WHAT TO DO
Each record must be reproduced exactly as it is shown.

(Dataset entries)
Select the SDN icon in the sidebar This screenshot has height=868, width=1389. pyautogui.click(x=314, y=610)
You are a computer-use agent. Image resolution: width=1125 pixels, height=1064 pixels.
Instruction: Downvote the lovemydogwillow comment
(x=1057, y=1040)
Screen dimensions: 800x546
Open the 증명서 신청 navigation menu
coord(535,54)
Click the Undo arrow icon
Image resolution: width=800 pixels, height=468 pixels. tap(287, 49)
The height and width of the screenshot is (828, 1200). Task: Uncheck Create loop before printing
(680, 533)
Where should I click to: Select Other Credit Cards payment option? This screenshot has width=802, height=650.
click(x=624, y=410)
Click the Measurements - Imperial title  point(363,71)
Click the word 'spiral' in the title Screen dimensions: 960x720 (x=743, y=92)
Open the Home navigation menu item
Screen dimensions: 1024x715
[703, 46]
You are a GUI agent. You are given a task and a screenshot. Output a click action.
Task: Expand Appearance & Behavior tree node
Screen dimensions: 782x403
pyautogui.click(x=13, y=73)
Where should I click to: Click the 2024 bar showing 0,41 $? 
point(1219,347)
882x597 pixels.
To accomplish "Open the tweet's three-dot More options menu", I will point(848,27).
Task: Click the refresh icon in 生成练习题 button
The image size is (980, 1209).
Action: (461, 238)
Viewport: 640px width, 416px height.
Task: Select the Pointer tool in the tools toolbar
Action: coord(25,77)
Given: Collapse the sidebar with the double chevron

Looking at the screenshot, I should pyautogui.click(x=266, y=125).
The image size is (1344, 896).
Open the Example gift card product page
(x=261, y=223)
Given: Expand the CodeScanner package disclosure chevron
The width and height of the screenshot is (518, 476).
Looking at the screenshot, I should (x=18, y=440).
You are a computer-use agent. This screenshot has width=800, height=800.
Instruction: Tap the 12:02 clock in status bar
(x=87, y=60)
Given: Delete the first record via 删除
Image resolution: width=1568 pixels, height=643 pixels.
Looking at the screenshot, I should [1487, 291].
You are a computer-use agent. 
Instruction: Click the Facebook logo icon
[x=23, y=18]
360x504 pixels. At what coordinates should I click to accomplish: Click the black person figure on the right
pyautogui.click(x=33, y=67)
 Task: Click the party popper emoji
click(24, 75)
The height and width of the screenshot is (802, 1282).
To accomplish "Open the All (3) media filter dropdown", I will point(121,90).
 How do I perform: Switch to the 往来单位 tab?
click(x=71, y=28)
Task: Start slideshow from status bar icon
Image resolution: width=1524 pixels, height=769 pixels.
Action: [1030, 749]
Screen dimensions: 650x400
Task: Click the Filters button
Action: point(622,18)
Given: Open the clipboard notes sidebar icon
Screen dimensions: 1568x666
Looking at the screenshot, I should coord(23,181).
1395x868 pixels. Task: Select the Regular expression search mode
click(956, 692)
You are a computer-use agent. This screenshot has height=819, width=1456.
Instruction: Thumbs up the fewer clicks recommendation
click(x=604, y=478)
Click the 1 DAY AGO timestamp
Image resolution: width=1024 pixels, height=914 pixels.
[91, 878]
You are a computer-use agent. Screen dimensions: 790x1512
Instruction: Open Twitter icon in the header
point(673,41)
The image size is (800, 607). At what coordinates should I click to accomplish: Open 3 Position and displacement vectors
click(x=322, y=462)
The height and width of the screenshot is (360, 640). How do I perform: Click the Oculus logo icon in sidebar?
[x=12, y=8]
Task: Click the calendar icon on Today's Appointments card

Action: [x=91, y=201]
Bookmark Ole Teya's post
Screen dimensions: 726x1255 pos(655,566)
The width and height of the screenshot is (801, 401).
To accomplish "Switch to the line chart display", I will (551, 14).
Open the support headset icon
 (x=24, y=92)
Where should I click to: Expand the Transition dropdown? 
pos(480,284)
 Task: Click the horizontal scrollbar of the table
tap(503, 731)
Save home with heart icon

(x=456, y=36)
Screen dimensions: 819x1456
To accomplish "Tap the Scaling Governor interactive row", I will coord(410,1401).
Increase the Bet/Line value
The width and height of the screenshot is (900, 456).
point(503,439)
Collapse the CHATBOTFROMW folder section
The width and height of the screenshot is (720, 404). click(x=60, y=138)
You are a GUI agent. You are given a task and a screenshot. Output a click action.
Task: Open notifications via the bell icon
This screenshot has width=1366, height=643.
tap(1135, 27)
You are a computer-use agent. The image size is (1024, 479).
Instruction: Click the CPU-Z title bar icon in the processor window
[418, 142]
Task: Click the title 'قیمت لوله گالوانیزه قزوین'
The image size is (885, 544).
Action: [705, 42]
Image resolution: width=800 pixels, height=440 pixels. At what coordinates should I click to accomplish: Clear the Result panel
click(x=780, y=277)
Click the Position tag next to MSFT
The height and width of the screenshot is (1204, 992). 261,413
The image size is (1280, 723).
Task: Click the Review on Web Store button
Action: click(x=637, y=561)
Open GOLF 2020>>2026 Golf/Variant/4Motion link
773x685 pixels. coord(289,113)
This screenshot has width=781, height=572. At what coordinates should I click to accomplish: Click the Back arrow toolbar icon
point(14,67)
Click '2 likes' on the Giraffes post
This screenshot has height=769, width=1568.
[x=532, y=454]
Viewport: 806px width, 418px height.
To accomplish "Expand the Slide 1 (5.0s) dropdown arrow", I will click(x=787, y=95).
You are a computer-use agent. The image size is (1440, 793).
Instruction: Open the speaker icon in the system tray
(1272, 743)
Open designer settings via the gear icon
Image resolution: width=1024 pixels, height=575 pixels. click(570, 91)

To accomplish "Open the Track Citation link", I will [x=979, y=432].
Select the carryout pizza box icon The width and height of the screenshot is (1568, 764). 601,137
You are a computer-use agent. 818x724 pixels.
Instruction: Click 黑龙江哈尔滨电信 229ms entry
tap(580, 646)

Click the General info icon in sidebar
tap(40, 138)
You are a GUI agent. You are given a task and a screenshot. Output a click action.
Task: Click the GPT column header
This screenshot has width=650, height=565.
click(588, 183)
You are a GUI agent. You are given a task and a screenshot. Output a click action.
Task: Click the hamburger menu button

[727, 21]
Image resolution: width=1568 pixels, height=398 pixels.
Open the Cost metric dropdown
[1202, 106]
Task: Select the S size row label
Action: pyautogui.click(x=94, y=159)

TASK ANSWER
Select the SDN icon in the sidebar This screenshot has height=868, width=1389. pyautogui.click(x=314, y=610)
You are a computer-use agent. Image resolution: width=1125 pixels, height=1064 pixels.
Instruction: Downvote the lovemydogwillow comment
(x=1057, y=1040)
Screen dimensions: 800x546
Open the 증명서 신청 navigation menu
coord(535,54)
Click the Undo arrow icon
Image resolution: width=800 pixels, height=468 pixels. tap(287, 49)
The height and width of the screenshot is (828, 1200). Task: Uncheck Create loop before printing
(680, 533)
Where should I click to: Select Other Credit Cards payment option? This screenshot has width=802, height=650.
click(x=624, y=410)
Click the Measurements - Imperial title  point(363,71)
Click the word 'spiral' in the title Screen dimensions: 960x720 (x=743, y=92)
Open the Home navigation menu item
Screen dimensions: 1024x715
[703, 46]
You are a GUI agent. You are given a task and a screenshot. Output a click action.
Task: Expand Appearance & Behavior tree node
Screen dimensions: 782x403
pyautogui.click(x=13, y=73)
Where should I click to: Click the 2024 bar showing 0,41 $? 
point(1219,347)
882x597 pixels.
To accomplish "Open the tweet's three-dot More options menu", I will point(848,27).
Task: Click the refresh icon in 生成练习题 button
The image size is (980, 1209).
Action: (461, 238)
Viewport: 640px width, 416px height.
Task: Select the Pointer tool in the tools toolbar
Action: coord(25,77)
Given: Collapse the sidebar with the double chevron

Looking at the screenshot, I should pyautogui.click(x=266, y=125).
The image size is (1344, 896).
Open the Example gift card product page
(x=261, y=223)
Given: Expand the CodeScanner package disclosure chevron
The width and height of the screenshot is (518, 476).
Looking at the screenshot, I should (x=18, y=440).
You are a computer-use agent. This screenshot has width=800, height=800.
Instruction: Tap the 12:02 clock in status bar
(x=87, y=60)
Given: Delete the first record via 删除
Image resolution: width=1568 pixels, height=643 pixels.
Looking at the screenshot, I should [1487, 291].
You are a computer-use agent. 
Instruction: Click the Facebook logo icon
[x=23, y=18]
360x504 pixels. At what coordinates should I click to accomplish: Click the black person figure on the right
pyautogui.click(x=33, y=67)
 Task: Click the party popper emoji
click(24, 75)
The height and width of the screenshot is (802, 1282).
To accomplish "Open the All (3) media filter dropdown", I will point(121,90).
 How do I perform: Switch to the 往来单位 tab?
click(x=71, y=28)
Task: Start slideshow from status bar icon
Image resolution: width=1524 pixels, height=769 pixels.
Action: [1030, 749]
Screen dimensions: 650x400
Task: Click the Filters button
Action: point(622,18)
Given: Open the clipboard notes sidebar icon
Screen dimensions: 1568x666
Looking at the screenshot, I should coord(23,181).
1395x868 pixels. Task: Select the Regular expression search mode
click(956, 692)
You are a computer-use agent. This screenshot has height=819, width=1456.
Instruction: Thumbs up the fewer clicks recommendation
click(x=604, y=478)
Click the 1 DAY AGO timestamp
Image resolution: width=1024 pixels, height=914 pixels.
[91, 878]
You are a computer-use agent. Screen dimensions: 790x1512
Instruction: Open Twitter icon in the header
point(673,41)
The image size is (800, 607). At what coordinates should I click to accomplish: Open 3 Position and displacement vectors
click(x=322, y=462)
The height and width of the screenshot is (360, 640). How do I perform: Click the Oculus logo icon in sidebar?
[x=12, y=8]
Task: Click the calendar icon on Today's Appointments card

Action: [x=91, y=201]
Bookmark Ole Teya's post
Screen dimensions: 726x1255 pos(655,566)
The width and height of the screenshot is (801, 401).
To accomplish "Switch to the line chart display", I will (551, 14).
Open the support headset icon
 (x=24, y=92)
Where should I click to: Expand the Transition dropdown? 
pos(480,284)
 Task: Click the horizontal scrollbar of the table
tap(503, 731)
Save home with heart icon

(x=456, y=36)
Screen dimensions: 819x1456
To accomplish "Tap the Scaling Governor interactive row", I will coord(410,1401).
Increase the Bet/Line value
The width and height of the screenshot is (900, 456).
point(503,439)
Collapse the CHATBOTFROMW folder section
The width and height of the screenshot is (720, 404). click(x=60, y=138)
You are a GUI agent. You are given a task and a screenshot. Output a click action.
Task: Open notifications via the bell icon
This screenshot has width=1366, height=643.
tap(1135, 27)
You are a computer-use agent. The image size is (1024, 479).
Instruction: Click the CPU-Z title bar icon in the processor window
[418, 142]
Task: Click the title 'قیمت لوله گالوانیزه قزوین'
The image size is (885, 544).
Action: [705, 42]
Image resolution: width=800 pixels, height=440 pixels. At what coordinates should I click to accomplish: Clear the Result panel
click(x=780, y=277)
Click the Position tag next to MSFT
The height and width of the screenshot is (1204, 992). 261,413
The image size is (1280, 723).
Task: Click the Review on Web Store button
Action: click(x=637, y=561)
Open GOLF 2020>>2026 Golf/Variant/4Motion link
773x685 pixels. coord(289,113)
This screenshot has width=781, height=572. At what coordinates should I click to accomplish: Click the Back arrow toolbar icon
point(14,67)
Click '2 likes' on the Giraffes post
This screenshot has height=769, width=1568.
[x=532, y=454]
Viewport: 806px width, 418px height.
To accomplish "Expand the Slide 1 (5.0s) dropdown arrow", I will click(x=787, y=95).
You are a computer-use agent. The image size is (1440, 793).
Instruction: Open the speaker icon in the system tray
(1272, 743)
Open designer settings via the gear icon
Image resolution: width=1024 pixels, height=575 pixels. click(570, 91)

To accomplish "Open the Track Citation link", I will [x=979, y=432].
Select the carryout pizza box icon The width and height of the screenshot is (1568, 764). 601,137
You are a computer-use agent. 818x724 pixels.
Instruction: Click 黑龙江哈尔滨电信 229ms entry
tap(580, 646)

Click the General info icon in sidebar
tap(40, 138)
You are a GUI agent. You are given a task and a screenshot. Output a click action.
Task: Click the GPT column header
This screenshot has width=650, height=565.
click(588, 183)
You are a GUI agent. You are given a task and a screenshot. Output a click action.
Task: Click the hamburger menu button

[727, 21]
Image resolution: width=1568 pixels, height=398 pixels.
Open the Cost metric dropdown
[1202, 106]
Task: Select the S size row label
Action: pyautogui.click(x=94, y=159)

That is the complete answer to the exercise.